Verstehe immer noch nicht, warum man einen Film kaufen und speichern will, aber nicht die DVD/BluRay kauft. Billiger ist es nicht bzw wenn, dann nur sehr wenig - aber mit ner DVD/BD hat man "sogar" noch was in der Hand. ^^


----------



## Rabowke (25. Juni 2012)

Herbboy schrieb:


> [...] aber mit ner DVD/BD hat man "sogar" noch was in der Hand. ^^


Genau das Argument zieht bei mir nicht ... ich mag es meinen Datenbestand gerne im LAN verfügbar zu haben, wer will wie vorgestern immer mit irgendwelchen Medien hantieren?!

Ich nicht.

Aber der erste Punkt, die Kosten, ist genau mein Argument. Mir ist durchaus bewusst, dass Kosten nur einen kleinen Teil des Gesamtpreises ausmacht, aber man muss dem digitalen Käufer einen Mehrwert bieten, entweder ein idiotensicheres System wie z.B. iTunes *oder* einen (deutlich) geringeren Kaufpreis gg.über der Retailversion.

Das gleiche Argument bzw. Argumentationskette bring ich auch bei der Steam Diskussion.


----------



## sauerlandboy79 (25. Juni 2012)

Herbboy schrieb:


> Verstehe immer noch nicht, warum man einen Film kaufen und speichern will, aber nicht die DVD/BluRay kauft. Billiger ist es nicht bzw wenn, dann nur sehr wenig - aber mit ner DVD/BD hat man "sogar" noch was in der Hand. ^^


Ist eigentlich auch so meine Vorstellung, aber wenn ich die Möglichkeit habe einen Film in guter Qualität aufzuzeichnen und auf meiner mobilen Festplatte zu archivieren, kann das Platz und eben doch noch etwas Geld sparen. Aber auch nur bei HD-Versionen, normale DVDs kriegt man ja schon für nen Fünfer hinterhergeschmissen.
Nur bei Filmen mit ganz großem Sammelinteresse würde ich weiter beim klassischen DVD/BR-Medium bleiben.


----------



## Bonkic (25. Juni 2012)

Herbboy schrieb:


> Verstehe immer noch nicht, warum man einen Film kaufen und speichern will, aber nicht die DVD/BluRay kauft.
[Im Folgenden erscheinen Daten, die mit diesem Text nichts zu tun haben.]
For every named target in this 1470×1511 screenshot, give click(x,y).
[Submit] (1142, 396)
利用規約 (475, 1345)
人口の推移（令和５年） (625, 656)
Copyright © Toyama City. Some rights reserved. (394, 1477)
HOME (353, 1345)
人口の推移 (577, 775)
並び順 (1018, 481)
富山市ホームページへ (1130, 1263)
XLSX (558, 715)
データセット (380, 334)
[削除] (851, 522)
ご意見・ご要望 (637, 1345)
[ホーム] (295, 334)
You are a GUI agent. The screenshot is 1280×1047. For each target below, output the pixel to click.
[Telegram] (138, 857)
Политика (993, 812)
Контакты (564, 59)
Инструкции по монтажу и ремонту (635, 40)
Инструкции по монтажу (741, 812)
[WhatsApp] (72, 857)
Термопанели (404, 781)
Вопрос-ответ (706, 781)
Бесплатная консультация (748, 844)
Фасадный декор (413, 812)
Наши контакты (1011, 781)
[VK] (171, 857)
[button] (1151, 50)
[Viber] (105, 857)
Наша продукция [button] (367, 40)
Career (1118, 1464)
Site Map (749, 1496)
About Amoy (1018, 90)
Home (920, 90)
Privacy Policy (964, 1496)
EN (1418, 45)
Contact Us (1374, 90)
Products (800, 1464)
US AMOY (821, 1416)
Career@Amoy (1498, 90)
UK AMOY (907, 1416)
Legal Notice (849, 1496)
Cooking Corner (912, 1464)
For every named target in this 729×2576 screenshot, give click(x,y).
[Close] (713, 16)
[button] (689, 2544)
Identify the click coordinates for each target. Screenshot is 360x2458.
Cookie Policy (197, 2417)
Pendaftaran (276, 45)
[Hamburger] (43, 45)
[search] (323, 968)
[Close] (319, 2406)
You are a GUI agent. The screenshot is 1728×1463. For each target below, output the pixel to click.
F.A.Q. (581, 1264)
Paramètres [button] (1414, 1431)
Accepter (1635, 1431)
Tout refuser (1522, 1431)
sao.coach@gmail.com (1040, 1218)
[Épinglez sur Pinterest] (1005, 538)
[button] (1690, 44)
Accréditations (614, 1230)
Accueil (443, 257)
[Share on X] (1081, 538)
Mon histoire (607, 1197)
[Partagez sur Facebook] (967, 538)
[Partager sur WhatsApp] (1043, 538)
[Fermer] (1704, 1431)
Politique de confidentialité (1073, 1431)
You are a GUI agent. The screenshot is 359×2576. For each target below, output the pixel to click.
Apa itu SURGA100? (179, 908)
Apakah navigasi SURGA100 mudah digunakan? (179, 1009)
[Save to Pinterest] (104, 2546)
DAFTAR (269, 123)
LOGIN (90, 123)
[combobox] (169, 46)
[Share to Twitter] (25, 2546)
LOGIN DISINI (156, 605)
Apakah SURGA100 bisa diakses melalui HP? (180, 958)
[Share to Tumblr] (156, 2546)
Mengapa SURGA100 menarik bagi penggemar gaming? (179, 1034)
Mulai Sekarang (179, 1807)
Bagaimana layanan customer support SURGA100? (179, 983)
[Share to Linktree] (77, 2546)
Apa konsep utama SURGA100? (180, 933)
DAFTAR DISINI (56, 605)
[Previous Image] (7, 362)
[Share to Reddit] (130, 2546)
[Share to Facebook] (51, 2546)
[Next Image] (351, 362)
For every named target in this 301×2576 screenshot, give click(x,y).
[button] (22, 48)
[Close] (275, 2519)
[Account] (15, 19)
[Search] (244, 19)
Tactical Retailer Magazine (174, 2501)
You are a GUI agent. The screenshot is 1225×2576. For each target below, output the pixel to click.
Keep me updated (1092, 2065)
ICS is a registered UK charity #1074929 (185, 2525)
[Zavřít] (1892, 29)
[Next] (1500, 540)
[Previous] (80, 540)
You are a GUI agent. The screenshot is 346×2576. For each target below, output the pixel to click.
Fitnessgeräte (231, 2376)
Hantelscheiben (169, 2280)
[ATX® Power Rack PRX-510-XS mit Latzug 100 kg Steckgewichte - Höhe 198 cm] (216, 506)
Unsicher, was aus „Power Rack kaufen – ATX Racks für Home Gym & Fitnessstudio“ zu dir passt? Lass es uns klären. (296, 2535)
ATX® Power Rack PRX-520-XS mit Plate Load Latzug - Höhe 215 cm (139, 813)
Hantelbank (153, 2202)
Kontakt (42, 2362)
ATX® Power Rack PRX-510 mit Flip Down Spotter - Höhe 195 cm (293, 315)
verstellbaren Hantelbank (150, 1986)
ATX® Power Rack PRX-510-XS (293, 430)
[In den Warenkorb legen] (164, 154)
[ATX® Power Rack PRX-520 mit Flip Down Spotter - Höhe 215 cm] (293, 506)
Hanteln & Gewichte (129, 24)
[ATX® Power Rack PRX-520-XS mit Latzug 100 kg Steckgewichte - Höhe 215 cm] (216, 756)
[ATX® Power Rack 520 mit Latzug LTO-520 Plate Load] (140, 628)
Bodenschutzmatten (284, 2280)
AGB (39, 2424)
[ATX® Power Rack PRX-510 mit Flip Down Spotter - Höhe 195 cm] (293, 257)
Billiger ist es nicht bzw wenn, dann nur sehr wenig - aber mit ner DVD/BD hat man "sogar" noch was in der Hand. ^^


 
ich verstehe bis heute nicht, weshalb sich jemand überhaupt filme (egal in welcher form) _kauft_ oder besser gesagt _besitzen will_ (mir gehts nämlich nicht um piraterie).


----------



## sauerlandboy79 (25. Juni 2012)

Bonkic schrieb:


> ich verstehe bis heute nicht, weshalb sich jemand überhaupt filme (egal in welcher form) _kauft_ oder besser gesagt _besitzen will_ (mir gehts nämlich nicht um piraterie).


Sagst du dasselbe zum Thema Auto und fährst lieber mit dem Bus ?! 
Mit Filmen ist es doch in etwas genau so wie mit Briefmarken, Schallplatten, Ü-Eier-Figuren o.ä.: Man sammelt sowas halt gerne.


----------



## Rabowke (25. Juni 2012)

sauerlandboy79 schrieb:


> Sagst du dasselbe zum Thema Auto und fährst lieber mit dem Bus ?!
> Mit Filmen ist es doch in etwas genau so wie mit Briefmarken, Schallplatten, Ü-Eier-Figuren o.ä.: Man sammelt sowas halt gerne.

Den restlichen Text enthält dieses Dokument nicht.